▶ **What the task requires**: Locate and copy each line in the data that contains the word "circle".

Saved entries

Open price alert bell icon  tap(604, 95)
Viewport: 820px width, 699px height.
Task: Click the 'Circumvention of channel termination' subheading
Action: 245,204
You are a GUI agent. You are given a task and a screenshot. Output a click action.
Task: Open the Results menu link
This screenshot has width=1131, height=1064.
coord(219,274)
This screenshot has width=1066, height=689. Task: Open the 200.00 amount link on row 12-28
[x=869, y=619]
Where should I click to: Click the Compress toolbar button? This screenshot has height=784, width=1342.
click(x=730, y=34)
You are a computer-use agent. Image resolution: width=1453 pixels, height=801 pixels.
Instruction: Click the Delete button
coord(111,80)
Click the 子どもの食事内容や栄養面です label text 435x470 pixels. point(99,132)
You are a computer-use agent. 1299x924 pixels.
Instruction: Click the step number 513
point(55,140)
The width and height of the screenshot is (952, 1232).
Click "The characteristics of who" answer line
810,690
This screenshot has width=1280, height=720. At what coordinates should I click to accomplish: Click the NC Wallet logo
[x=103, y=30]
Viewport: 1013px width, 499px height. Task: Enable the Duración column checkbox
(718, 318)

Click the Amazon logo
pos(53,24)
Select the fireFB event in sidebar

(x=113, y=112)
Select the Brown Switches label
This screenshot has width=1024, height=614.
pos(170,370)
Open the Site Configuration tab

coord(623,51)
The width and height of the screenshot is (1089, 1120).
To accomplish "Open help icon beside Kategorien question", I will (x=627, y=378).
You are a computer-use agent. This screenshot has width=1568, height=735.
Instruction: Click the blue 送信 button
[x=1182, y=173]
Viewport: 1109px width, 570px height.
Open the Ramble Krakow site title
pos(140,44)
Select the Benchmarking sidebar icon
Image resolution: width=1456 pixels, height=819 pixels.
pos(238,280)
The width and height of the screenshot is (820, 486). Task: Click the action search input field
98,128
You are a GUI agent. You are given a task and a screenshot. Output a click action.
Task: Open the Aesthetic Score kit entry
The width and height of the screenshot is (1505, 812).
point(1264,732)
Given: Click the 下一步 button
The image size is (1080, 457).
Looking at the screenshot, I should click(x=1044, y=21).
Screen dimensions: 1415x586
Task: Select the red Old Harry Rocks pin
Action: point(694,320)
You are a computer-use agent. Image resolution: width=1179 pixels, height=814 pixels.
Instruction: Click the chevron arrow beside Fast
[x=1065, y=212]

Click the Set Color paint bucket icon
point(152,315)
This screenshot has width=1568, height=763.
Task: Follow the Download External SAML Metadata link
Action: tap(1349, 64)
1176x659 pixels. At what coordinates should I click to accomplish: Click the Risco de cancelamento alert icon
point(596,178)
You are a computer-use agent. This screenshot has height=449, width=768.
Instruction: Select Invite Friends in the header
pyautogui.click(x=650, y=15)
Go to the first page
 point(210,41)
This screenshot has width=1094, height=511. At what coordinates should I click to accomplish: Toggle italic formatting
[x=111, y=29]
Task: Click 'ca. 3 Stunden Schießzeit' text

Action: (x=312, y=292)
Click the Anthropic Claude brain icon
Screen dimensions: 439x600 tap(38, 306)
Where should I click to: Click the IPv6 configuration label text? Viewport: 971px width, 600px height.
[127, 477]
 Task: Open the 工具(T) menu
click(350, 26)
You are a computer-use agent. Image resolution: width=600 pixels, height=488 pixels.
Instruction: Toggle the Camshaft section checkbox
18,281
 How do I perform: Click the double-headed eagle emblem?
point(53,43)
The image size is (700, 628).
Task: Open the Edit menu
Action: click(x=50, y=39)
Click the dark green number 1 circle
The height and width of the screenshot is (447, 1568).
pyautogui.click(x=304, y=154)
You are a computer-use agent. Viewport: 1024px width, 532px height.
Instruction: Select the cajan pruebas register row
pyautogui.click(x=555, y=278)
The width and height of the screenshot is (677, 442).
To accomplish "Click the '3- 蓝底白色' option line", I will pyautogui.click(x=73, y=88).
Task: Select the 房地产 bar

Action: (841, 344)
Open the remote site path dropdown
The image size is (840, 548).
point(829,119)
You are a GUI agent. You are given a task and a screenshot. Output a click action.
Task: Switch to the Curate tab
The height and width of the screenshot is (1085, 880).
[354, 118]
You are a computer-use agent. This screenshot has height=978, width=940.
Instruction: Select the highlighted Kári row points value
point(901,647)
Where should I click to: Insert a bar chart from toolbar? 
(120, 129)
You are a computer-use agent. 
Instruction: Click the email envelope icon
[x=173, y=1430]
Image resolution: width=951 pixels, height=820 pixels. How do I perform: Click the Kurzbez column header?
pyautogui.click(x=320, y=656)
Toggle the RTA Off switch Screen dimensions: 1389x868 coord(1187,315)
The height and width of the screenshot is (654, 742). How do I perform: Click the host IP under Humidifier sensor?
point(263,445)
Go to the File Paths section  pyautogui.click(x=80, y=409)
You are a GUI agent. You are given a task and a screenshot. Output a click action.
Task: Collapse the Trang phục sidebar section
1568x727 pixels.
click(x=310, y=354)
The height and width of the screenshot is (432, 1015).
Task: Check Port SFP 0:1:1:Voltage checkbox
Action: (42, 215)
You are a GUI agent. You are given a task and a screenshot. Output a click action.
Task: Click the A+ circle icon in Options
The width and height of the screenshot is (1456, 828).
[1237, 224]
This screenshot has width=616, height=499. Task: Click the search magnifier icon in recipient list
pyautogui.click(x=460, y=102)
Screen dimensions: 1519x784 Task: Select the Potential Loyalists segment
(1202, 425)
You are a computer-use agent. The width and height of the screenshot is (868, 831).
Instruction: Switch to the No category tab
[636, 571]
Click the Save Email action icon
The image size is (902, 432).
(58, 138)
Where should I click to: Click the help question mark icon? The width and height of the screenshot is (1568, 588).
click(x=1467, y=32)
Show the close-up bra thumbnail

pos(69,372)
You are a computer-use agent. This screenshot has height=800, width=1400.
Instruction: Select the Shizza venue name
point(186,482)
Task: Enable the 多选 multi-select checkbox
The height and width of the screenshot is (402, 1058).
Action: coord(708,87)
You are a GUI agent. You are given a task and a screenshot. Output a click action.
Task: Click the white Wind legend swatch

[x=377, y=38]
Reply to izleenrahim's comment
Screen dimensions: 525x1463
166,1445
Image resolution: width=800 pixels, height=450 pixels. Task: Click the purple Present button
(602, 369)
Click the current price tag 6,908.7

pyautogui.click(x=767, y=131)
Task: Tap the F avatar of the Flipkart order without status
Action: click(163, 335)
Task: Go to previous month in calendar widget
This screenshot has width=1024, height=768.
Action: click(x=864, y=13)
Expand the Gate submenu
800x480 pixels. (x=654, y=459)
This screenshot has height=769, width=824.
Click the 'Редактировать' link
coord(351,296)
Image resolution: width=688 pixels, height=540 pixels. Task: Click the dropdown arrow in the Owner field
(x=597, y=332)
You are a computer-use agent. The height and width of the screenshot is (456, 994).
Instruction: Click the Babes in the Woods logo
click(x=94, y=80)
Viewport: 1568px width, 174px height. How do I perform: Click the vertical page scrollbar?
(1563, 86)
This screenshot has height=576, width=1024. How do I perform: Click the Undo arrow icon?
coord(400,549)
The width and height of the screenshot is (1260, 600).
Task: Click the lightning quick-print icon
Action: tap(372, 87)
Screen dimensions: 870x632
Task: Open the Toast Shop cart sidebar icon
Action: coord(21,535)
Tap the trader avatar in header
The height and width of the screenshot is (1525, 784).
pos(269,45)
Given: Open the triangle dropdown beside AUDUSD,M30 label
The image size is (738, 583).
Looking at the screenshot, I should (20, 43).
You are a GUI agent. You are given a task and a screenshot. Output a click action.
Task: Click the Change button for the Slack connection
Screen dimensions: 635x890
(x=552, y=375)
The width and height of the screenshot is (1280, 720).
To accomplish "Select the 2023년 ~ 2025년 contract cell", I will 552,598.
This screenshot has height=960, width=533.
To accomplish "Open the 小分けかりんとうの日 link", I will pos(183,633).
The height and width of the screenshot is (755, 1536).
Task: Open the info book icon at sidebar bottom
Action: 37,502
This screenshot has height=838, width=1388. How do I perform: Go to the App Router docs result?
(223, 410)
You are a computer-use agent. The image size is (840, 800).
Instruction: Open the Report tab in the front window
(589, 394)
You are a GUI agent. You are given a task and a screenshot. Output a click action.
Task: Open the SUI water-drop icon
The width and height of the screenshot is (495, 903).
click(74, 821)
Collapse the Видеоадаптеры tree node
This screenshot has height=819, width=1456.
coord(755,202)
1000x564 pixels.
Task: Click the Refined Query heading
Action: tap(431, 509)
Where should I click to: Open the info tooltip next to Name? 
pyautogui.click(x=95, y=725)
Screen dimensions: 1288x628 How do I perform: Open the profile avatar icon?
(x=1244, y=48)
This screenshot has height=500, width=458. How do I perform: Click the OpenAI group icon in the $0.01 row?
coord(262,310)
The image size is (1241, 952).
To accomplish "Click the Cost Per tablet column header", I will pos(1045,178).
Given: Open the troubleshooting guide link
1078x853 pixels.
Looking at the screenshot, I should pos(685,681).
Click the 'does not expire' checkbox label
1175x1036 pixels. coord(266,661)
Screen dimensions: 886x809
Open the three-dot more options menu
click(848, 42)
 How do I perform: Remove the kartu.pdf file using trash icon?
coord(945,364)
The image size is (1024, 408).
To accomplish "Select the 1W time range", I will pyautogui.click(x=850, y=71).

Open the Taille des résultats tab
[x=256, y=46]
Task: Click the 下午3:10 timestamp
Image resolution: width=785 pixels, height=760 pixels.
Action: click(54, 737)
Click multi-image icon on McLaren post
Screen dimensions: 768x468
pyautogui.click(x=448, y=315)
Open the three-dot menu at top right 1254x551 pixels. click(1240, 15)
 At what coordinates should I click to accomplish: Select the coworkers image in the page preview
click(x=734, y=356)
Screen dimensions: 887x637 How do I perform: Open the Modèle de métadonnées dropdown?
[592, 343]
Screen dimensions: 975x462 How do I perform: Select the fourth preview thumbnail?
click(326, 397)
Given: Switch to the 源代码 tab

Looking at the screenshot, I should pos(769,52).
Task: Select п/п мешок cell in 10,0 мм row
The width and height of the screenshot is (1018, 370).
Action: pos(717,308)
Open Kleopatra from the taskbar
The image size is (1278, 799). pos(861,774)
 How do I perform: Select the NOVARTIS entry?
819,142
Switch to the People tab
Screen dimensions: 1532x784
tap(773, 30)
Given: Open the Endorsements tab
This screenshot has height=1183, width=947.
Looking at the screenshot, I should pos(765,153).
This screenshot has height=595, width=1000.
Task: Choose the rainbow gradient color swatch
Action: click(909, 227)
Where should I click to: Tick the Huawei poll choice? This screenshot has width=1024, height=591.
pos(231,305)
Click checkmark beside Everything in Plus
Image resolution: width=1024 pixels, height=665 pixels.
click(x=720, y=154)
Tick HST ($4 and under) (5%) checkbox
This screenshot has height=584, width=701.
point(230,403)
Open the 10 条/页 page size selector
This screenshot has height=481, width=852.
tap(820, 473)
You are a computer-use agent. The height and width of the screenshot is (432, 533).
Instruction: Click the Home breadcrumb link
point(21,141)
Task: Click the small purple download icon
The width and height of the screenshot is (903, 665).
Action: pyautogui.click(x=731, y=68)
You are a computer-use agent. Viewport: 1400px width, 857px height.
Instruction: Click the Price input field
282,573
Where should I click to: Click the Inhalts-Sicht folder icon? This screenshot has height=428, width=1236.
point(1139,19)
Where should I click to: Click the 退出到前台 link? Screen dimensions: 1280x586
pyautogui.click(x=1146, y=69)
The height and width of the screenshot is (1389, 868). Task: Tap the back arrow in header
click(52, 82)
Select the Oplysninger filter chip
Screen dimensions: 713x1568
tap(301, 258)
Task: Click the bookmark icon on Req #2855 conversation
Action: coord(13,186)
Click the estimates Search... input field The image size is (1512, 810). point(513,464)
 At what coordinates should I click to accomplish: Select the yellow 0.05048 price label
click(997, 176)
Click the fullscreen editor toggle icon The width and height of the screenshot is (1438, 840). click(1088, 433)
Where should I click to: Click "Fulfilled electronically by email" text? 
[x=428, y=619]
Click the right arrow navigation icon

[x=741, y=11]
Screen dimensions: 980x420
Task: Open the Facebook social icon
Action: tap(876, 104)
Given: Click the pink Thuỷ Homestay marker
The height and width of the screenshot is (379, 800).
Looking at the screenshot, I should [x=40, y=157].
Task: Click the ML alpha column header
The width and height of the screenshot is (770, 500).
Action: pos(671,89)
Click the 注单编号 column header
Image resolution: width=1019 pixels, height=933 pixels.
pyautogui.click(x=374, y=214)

▶ **Written solution**:
Click the dark green number 1 circle
Task: Click the A+ circle icon in Options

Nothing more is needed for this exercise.